CHUBB: What did we learn, Palmer?

PALMER: I don't know, sir.

CHUBB: I don't [explicative deleted] know either. I guess we learned not to do it again.

According to CNET’s Luke Westaway, reporting today from the Mobile World Congress 2014 in Barcelona, the Nokia X is "powered by Android but you would not know it…It looks a lot like the Windows phone that you find on Lumia phones."

If that’s the result, then what’s the point? Android developers aren’t looking for a new set of user experience principles to follow or yearning to develop for a new user interface. If they were, they would be developing for Windows Phone in the first place. Never mind how the Nokia X smartphones will be compared with Android and Windows Phone in the media; how will it be compared by the consumer in the phone store?

It’s cheap. The Nokia X is available for $122 without contract and has a 4-inch WVGA display (800 x 480 resolution), 1GHz dual-core Qualcomm Snapdragon processor, 512MB of RAM, 4GB of storage, microSD support, and a 5-megapixel camera. It is clearly an entry-level device designed to be the consumer’s first upgrade from a featurephone in developing markets. It’s also apparent that Microsoft has segmented the market for the Nokia X so that it only competes on spec with its entry-level Windows Phone the Lumia 521, priced without contract in the U.S. at $128. But the consumer buying the 521 gets a better camera and a free Micro_SD slot.

Nokia described it as a "three-way mashup" of Android, Windows Phone, and Symbian, so it is not a choice for the consumer who liked the experience of any one of these systems. Without a path to one of the platforms comprising the mashup platform, it’s not clear what Microsoft’s customer acquisition strategy is.

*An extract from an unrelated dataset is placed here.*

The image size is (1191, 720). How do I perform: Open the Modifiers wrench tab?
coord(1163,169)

The Nokia X does have some of Microsoft’s cloud apps preloaded, such as Skype, OneDrive, and Maps. Nokia should have led with this in its announcement. This is a potentially a smart customer acquisition strategy. Once customers sign in with Microsoft email and start to compile a life’s worth of email, messages, and photos in Microsoft’s cloud, they are to a certain extent “locked in” without a personal investment to convert and move their data and identity to Android or iOS.

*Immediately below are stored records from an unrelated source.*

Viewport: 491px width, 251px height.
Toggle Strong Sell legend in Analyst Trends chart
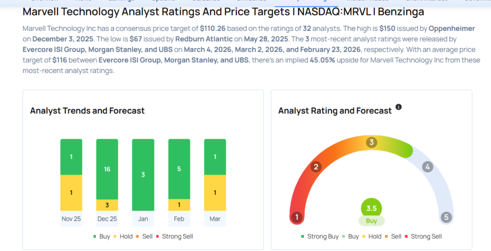[x=175, y=236]
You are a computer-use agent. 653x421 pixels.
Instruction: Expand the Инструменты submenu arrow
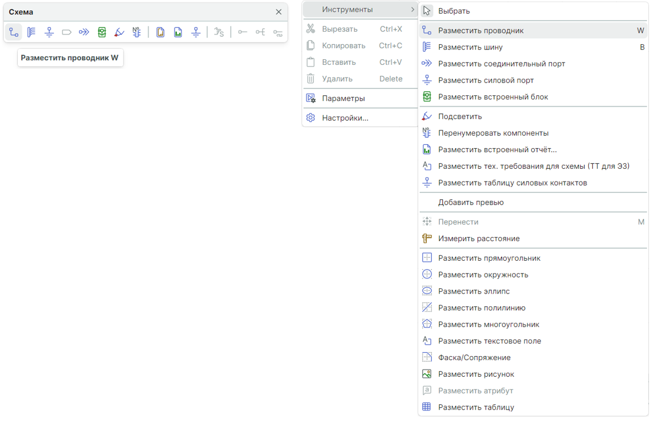(x=412, y=10)
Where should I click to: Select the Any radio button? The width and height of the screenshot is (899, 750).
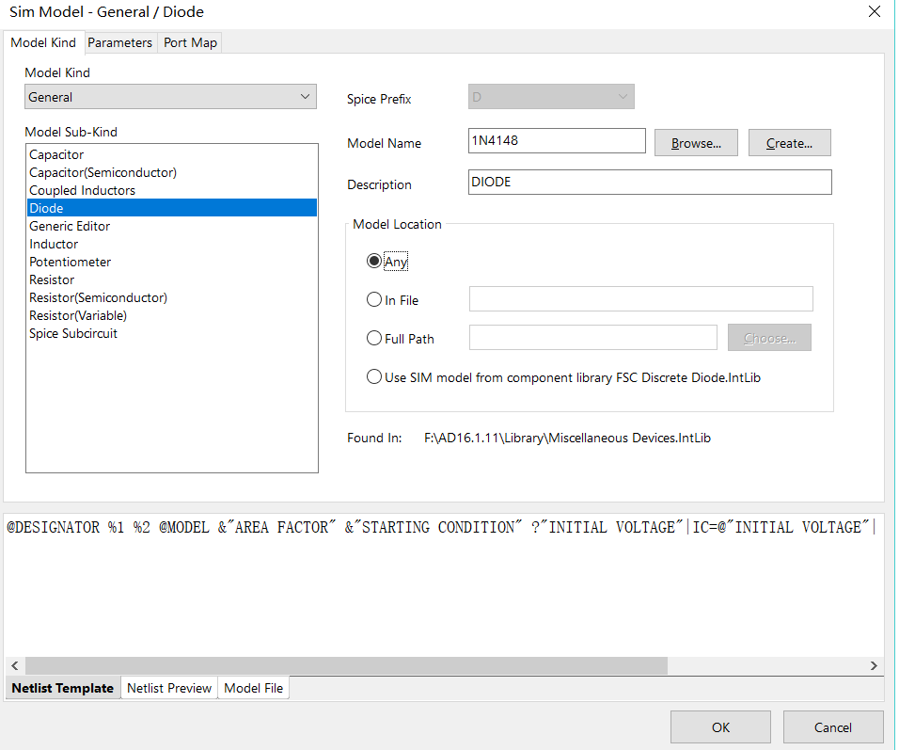click(x=374, y=261)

So why wouldn’t Nokia deliver stock Android KitKat on low-priced and amazing Nokia hardware that would attract those familiar with Android? That would be a great way to convert consumers’ love for their old Nokia featurephones. I recently posted a picture of the my old Nokia 6610 to Facebook and received 37 comments from Android and iOS user friends who shared fond memories about what the 6610 meant to them at that point in their lives.

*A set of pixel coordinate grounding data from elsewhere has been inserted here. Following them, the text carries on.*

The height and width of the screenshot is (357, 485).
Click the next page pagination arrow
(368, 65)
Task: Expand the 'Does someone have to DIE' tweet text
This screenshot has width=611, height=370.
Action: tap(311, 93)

Westaway also reported from Barcelona that, “Android developers will have to tweak their apps if they want them to be available on the Nokia X.”

There is little to motivate developers to create, support, and maintain separate versions of apps for Windows Phone in addition to Android and iOS, much less the Nokia X mashup OS.

The Nokia X doesn’t fit into any usefully comparable category. Six months from now, Nokia and Microsoft will know how many it shipped but little else to guide it going forward. Because it is a mashup and not recognizably Android, Microsoft and Nokia won’t really know how much of a factor its preloaded apps were to attracting consumers, and given its entry-level hardware it won’t be able to compare experienced Android consumer preferences for a Nokia-built Android smartphone with its preloaded apps.

“Ceteris paribus,” meaning “with other things the same,” is the scientific principle of measuring results after changing just one factor at a time. The Nokia X mashup OS is a second factor to Nokia/Microsoft’s entrant in the Android market. The omission of complete compatibility with Android apps is a third factor, and segmenting the Nokia X into the isolation of emerging market economies is a forth that obfuscates the measurement of consumer preference for a Nokia/Microsoft-branded Android smartphone.

Six months from now, Nokia will Microsoft will conclude like Chubb, except this time the expletives might not be deleted.